Try it
Below are the entries to work from; restate word for word the portion that opens with the line containing "The height and width of the screenshot is (548, 890)." and closes with the line containing "You are a GUI", keeping both.

#####

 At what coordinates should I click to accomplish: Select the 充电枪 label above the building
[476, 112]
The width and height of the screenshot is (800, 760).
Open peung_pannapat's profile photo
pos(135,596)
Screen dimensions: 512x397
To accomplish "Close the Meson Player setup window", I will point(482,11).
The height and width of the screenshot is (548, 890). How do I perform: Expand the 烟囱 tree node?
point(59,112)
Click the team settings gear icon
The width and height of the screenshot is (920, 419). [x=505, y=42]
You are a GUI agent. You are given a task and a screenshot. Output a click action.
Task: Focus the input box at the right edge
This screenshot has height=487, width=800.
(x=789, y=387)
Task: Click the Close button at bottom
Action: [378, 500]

#####

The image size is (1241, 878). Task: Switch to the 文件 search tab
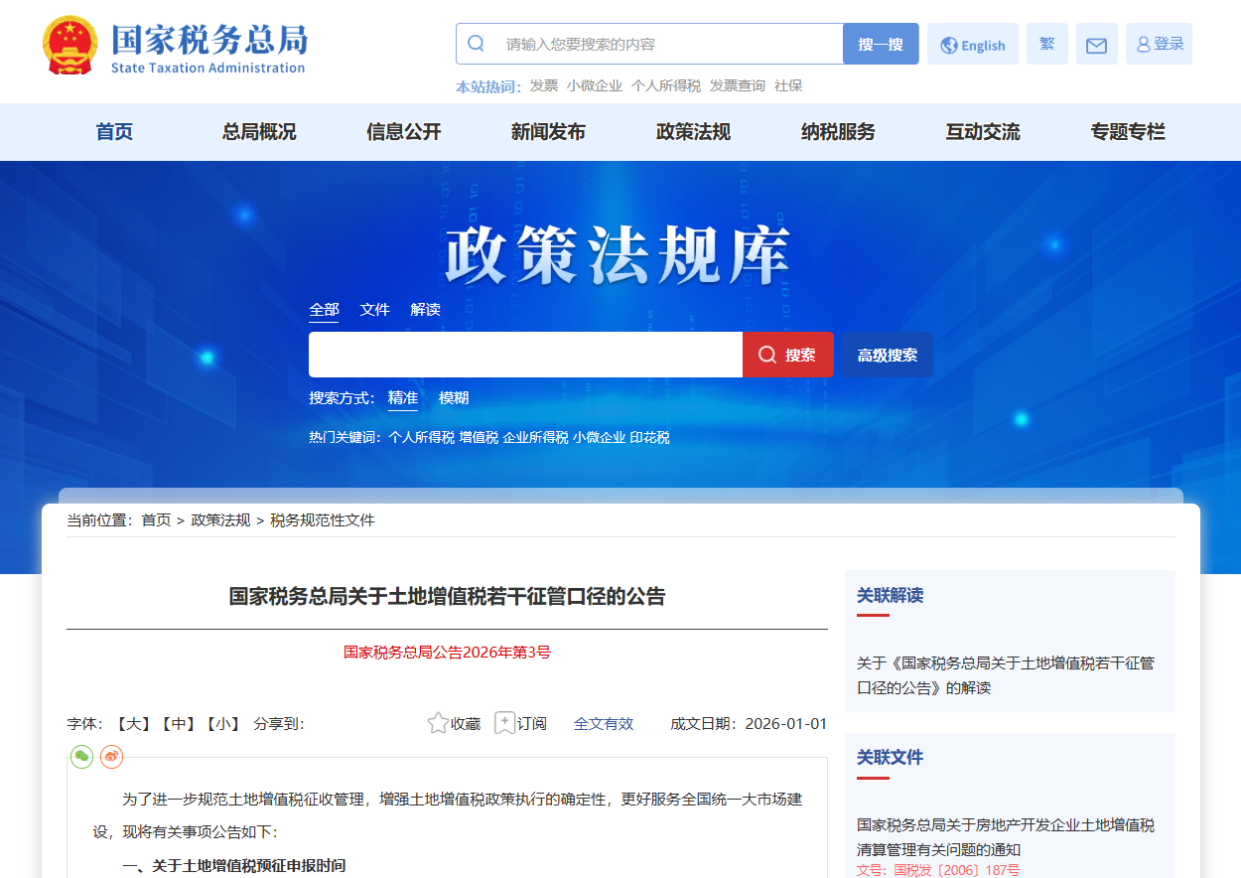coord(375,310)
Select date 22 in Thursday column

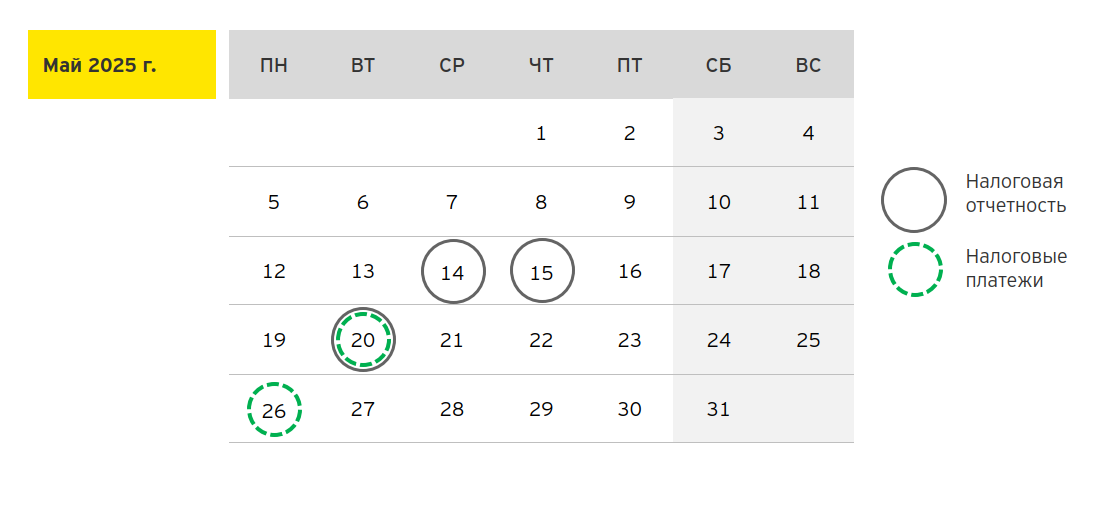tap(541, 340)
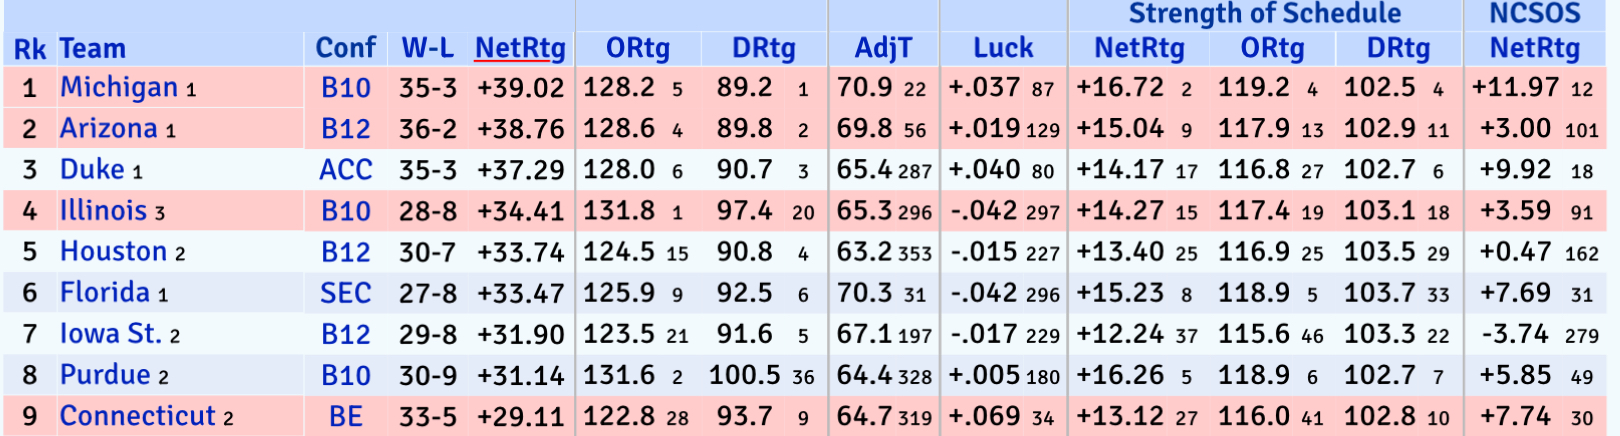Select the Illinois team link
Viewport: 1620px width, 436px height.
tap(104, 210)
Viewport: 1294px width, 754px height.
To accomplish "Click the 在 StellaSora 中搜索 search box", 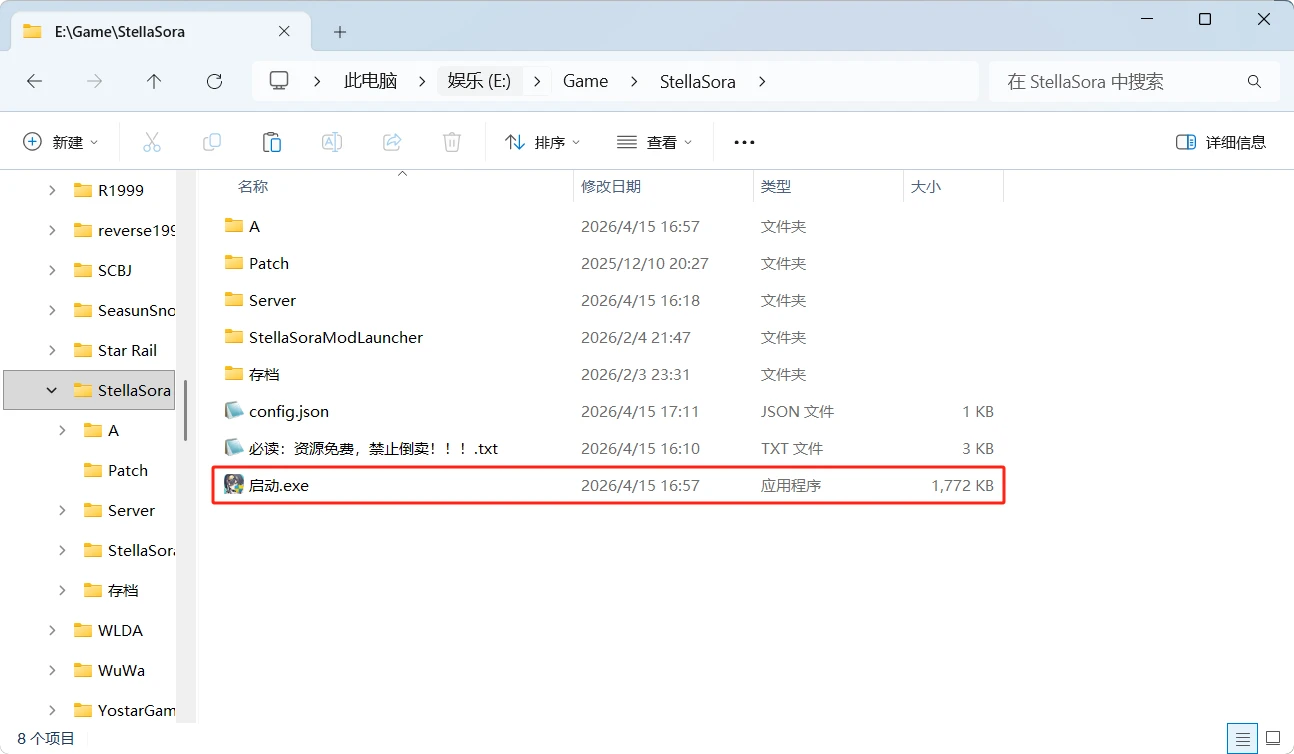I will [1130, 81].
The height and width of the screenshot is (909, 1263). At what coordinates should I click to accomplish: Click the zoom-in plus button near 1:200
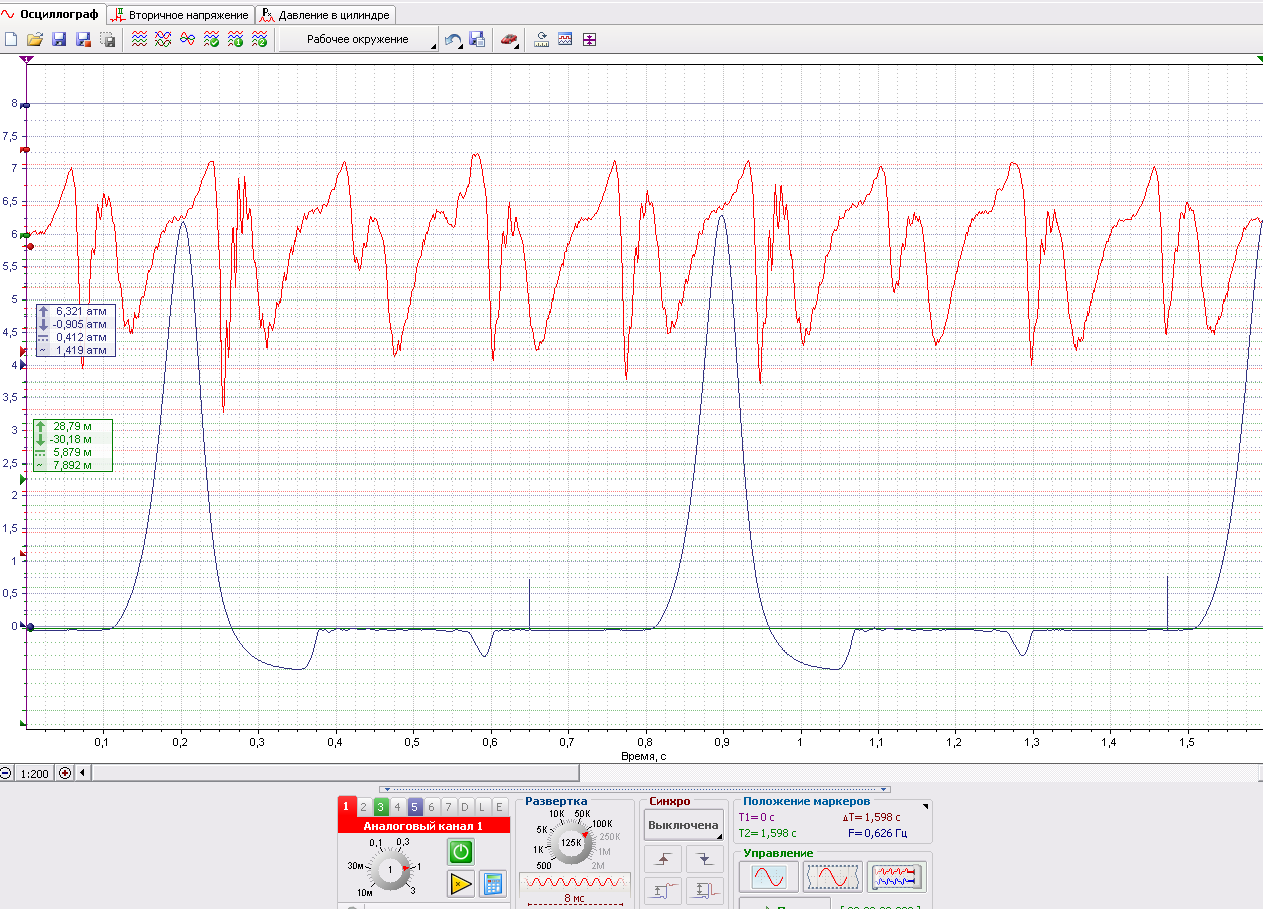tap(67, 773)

#####

Reply
The height and width of the screenshot is (548, 890). How do I perform: Expand the 烟囱 tree node?
point(59,112)
Click the team settings gear icon
The width and height of the screenshot is (920, 419). [x=505, y=42]
You are a GUI agent. You are given a task and a screenshot. Output a click action.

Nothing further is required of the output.